This is great news everyone! A big "Thank you!" to those here who took the time to contact WBFF or D*! In the end, you've helped us all!

Thanks!  
Bob


----------



## BluewookieJim (Dec 27, 2006)

pappasbike said:


> We were also seeing a lot of posts from people in Connecticut who were having the same problem, it'll be interesting to see if their issue was corrected as well.
> John


Well, I just watched my recording of 24 from this Monday. The audio was improved, I'll give it that. But I still had roughly a dozen instances of the buzzsaw sound during the actual show.

Rather than being every 10 to 30 seconds like it was the last few weeks, this time it was every 4 to 5 minutes, except in one area of the show where I had 3 in the span of about a minute.


----------



## GaryGnu (Mar 17, 2007)

Any watch The Simpsons on WBFF last night? I got lots of buzzing. Very annoying. This is my introduction to this problem, having just gotten the HR20 recently. I watched Family Guy which was on a bit later and there were no problems.


----------



## markbulla (Feb 2, 2007)

GaryGnu said:


> Any watch The Simpsons on WBFF last night? I got lots of buzzing. Very annoying. This is my introduction to this problem, having just gotten the HR20 recently. I watched Family Guy which was on a bit later and there were no problems.


I watched the Simpsons OTA last night, and there were no problems on my Dish 811 receiver.

On the issue of audio break-up going into and out of commercials, it's because we (WBFF and FOX don't send the audio at the same data rate. Last time I changed it to match the network, there were all kinds of problems, but that was before DirecTV did their fix thing. I'll change ours to match the network's data rate in a couple of days, and we'll see what happens.

Mark


----------



## GaryGnu (Mar 17, 2007)

I should have mentioned my problem was occurring with DTV locals not OTA. Does this problem occur with WBFF OTA on the HR20 also?


----------



## Michael D'Angelo (Oct 21, 2006)

Last week FOX was great in Baltimore. Prison Break just stared about 5 minutes ago and it is bad. It is just like it was before it was fixed last week. I don't know if it has anything to do with the software or not. Last week I had 0x13e and now I have 0x141.


----------



## TrAvELAr (Jan 14, 2007)

Thanks for posting this. After 2 months, I finally got an installer out here yesterday with my new dish. All the channels seem fine except for Fox.

Hopefully WBFF will get their stuff together soon.


----------



## MarkGreiner (Sep 27, 2006)

markbulla said:


> On the issue of audio break-up going into and out of commercials, it's because we (WBFF and FOX don't send the audio at the same data rate.
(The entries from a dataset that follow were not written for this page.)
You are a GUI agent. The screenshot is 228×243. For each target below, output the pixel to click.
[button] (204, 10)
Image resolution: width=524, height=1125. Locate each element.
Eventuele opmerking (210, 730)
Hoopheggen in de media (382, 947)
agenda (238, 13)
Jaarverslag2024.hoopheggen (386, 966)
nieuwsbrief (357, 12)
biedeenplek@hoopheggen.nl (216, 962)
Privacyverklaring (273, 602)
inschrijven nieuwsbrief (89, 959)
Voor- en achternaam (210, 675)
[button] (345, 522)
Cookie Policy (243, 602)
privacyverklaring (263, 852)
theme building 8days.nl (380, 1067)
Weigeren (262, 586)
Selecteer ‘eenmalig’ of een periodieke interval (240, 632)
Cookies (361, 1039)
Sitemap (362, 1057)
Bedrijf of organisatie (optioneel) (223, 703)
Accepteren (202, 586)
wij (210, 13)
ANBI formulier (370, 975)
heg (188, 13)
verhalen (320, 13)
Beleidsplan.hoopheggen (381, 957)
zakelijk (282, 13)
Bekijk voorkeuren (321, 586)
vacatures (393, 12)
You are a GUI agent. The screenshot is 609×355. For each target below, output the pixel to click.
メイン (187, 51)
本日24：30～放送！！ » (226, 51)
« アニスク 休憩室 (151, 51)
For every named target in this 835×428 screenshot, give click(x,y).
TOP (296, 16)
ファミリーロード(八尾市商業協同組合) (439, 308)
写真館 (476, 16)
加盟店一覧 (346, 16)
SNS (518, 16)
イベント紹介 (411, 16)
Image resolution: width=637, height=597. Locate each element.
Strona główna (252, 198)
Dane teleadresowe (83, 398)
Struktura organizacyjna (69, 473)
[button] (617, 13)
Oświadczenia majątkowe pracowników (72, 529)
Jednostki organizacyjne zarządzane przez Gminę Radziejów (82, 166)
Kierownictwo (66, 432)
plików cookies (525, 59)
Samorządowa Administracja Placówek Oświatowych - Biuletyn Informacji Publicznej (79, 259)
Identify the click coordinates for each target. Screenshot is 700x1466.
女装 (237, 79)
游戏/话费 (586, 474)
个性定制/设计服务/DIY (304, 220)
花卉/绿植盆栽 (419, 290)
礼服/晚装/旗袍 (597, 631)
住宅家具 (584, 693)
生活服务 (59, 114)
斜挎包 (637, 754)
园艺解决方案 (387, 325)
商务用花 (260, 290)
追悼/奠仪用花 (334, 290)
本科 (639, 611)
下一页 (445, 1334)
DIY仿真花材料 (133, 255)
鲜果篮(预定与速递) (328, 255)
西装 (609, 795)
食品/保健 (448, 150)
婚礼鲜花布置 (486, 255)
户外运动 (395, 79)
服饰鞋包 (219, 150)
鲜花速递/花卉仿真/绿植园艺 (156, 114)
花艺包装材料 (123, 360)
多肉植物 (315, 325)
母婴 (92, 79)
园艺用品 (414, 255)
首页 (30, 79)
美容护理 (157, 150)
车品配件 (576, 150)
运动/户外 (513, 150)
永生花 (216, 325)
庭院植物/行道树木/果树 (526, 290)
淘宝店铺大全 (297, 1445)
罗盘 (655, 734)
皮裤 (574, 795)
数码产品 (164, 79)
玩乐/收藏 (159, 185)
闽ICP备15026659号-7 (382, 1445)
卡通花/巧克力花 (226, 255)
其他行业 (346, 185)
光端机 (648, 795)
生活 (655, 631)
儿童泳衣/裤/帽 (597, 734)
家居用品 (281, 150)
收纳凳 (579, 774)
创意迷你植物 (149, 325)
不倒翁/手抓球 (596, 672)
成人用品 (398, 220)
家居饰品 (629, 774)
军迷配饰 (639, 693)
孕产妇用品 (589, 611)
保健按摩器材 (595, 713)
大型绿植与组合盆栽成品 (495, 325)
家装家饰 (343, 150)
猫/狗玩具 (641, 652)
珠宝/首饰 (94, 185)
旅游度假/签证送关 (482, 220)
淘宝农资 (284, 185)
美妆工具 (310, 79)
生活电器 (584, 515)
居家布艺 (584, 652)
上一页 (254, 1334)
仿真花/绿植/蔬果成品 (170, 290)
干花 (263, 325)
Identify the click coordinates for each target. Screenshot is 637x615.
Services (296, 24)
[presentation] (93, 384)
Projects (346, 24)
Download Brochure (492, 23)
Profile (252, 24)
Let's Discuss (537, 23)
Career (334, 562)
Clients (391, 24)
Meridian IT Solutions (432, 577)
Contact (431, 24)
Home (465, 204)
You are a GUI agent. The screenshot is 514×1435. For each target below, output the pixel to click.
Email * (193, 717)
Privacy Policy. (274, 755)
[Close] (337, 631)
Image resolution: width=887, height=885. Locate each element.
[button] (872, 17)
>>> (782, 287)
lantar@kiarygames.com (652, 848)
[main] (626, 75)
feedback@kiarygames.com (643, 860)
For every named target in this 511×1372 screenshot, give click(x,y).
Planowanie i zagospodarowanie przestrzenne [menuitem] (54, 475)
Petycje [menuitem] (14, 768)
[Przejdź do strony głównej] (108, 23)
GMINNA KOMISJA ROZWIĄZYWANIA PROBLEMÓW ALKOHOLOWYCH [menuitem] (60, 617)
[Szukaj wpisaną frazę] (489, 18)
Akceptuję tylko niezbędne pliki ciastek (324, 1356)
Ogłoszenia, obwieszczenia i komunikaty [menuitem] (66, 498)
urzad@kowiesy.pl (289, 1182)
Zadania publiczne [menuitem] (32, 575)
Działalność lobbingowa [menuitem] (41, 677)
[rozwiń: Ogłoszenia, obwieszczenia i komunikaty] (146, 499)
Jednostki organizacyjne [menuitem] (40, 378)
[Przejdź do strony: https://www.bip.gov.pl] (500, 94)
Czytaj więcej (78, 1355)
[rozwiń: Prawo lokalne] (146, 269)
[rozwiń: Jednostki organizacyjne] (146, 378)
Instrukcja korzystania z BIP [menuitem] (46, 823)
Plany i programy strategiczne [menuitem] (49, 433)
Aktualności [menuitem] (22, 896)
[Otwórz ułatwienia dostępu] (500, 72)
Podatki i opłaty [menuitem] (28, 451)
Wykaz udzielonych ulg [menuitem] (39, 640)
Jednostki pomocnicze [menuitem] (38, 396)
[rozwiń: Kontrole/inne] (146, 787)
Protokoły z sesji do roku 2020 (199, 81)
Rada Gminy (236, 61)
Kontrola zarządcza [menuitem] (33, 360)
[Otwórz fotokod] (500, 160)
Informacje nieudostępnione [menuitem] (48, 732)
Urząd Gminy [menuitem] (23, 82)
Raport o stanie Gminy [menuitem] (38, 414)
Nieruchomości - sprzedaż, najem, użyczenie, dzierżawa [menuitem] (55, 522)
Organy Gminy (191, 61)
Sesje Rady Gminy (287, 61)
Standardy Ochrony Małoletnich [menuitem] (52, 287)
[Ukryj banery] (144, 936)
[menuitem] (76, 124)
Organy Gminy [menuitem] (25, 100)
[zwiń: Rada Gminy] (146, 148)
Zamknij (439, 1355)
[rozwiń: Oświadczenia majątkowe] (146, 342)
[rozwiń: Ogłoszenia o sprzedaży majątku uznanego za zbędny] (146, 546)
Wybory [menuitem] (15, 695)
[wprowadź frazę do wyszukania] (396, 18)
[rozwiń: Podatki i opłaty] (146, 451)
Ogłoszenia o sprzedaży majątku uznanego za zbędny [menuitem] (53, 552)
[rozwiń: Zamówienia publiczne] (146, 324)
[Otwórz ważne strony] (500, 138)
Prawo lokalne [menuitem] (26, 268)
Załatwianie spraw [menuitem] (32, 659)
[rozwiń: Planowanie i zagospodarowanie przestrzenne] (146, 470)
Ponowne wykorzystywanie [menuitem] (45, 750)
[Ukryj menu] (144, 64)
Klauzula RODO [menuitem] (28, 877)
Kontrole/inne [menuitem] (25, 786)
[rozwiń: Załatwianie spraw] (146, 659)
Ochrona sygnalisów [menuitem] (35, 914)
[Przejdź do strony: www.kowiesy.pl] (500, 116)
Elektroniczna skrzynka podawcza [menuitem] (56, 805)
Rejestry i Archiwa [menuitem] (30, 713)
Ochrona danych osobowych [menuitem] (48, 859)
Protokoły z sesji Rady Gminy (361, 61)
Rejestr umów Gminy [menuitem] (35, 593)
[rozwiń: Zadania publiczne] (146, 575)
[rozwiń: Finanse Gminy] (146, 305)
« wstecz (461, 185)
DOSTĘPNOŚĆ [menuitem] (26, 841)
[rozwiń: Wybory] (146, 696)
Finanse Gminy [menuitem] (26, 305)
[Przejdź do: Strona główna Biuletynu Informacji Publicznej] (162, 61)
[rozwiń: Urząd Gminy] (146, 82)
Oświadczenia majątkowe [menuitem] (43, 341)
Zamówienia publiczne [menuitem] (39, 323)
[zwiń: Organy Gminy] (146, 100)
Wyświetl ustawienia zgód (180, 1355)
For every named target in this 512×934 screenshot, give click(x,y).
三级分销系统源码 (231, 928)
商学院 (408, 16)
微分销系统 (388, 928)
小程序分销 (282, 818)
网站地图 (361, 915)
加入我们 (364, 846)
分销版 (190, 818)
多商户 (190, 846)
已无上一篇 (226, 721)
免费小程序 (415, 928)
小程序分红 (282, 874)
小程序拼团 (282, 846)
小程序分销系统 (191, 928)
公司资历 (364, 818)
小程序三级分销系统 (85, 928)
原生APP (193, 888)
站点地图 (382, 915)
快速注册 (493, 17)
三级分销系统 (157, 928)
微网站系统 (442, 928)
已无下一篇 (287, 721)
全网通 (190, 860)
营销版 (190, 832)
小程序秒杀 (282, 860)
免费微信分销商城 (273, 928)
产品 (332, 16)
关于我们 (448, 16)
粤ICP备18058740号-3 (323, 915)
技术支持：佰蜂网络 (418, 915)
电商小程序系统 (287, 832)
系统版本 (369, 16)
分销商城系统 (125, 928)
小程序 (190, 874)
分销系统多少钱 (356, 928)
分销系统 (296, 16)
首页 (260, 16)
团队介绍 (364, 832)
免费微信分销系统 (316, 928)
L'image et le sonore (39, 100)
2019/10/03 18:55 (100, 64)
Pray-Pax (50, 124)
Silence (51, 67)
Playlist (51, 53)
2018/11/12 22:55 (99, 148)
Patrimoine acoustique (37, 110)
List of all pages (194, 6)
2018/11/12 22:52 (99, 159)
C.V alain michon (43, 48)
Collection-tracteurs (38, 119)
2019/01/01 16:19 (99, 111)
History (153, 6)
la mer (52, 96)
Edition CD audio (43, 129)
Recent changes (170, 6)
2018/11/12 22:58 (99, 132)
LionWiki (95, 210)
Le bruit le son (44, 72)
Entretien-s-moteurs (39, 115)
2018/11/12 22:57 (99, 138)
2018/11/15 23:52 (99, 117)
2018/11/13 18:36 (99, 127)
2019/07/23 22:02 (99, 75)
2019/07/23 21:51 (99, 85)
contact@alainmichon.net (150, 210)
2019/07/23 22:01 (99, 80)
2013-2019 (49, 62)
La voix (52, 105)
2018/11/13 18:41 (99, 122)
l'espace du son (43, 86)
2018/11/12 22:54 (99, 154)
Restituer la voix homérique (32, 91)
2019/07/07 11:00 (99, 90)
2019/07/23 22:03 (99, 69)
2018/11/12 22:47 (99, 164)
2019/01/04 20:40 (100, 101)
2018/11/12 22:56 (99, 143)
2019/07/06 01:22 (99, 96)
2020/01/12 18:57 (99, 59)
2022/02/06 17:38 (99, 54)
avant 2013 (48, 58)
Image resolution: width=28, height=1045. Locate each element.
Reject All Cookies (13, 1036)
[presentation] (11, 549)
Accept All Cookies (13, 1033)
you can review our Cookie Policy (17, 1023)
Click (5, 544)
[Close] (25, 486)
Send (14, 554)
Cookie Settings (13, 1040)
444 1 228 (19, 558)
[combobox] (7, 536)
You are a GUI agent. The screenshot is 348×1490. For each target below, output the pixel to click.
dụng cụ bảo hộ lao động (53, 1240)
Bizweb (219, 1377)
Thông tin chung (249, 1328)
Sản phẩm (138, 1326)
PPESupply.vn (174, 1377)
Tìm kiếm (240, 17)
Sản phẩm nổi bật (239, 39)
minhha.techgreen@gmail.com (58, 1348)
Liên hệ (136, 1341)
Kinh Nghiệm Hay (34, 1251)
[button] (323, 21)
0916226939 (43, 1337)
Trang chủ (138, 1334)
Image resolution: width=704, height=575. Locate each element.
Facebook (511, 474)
Last time I changed it to match the network, there were all kinds of problems, but that was before DirecTV did their fix thing. I'll change ours to match the network's data rate in a couple of days, and we'll see what happens.


I appreciate your responsiveness, Mark. I just hope we don't lose some of the great results that you and DirecTV have achieved. Can you make your changes after AI this week?


----------



## Michael D'Angelo (Oct 21, 2006)

> On the issue of audio break-up going into and out of commercials


The problems I was having last night was not going in and out of commercials. That problem was last week. Last night was like it was before. Every 30 seconds or so it was stuttering.


----------



## cdavis (Aug 11, 2006)

BMoreRavens said:


> The problems I was having last night was not going in and out of commercials. That problem was last week. Last night was like it was before. Every 30 seconds or so it was stuttering.


I had the same problem with Prison Break. I am perplexed by how they (don't know who they are) can fix a problem and then return to a state of crappiness the following week. I really hope this problem is corrected for tonights American Idol. Has anyone tracked down what the exact problem is? Also, I don't believe it is a software issue as I have 0x13e (if that is the latest national release).


----------



## TimGoodwin (Jun 29, 2004)

This is why I need the SWM now so I can watch Fox OTA instead of the Mpeg4 channels. I only have two coax cables coming in so I need to free one up for my antenna.


----------



## Scott R. Scherr (Aug 19, 2006)

Last night, Prison Break had the horrible audio issues and then near the end, the picture went out and reappeared. The audio was much better thereafter. But then the recording ended with about five minutes left and the "Do you want to delete message" appeared.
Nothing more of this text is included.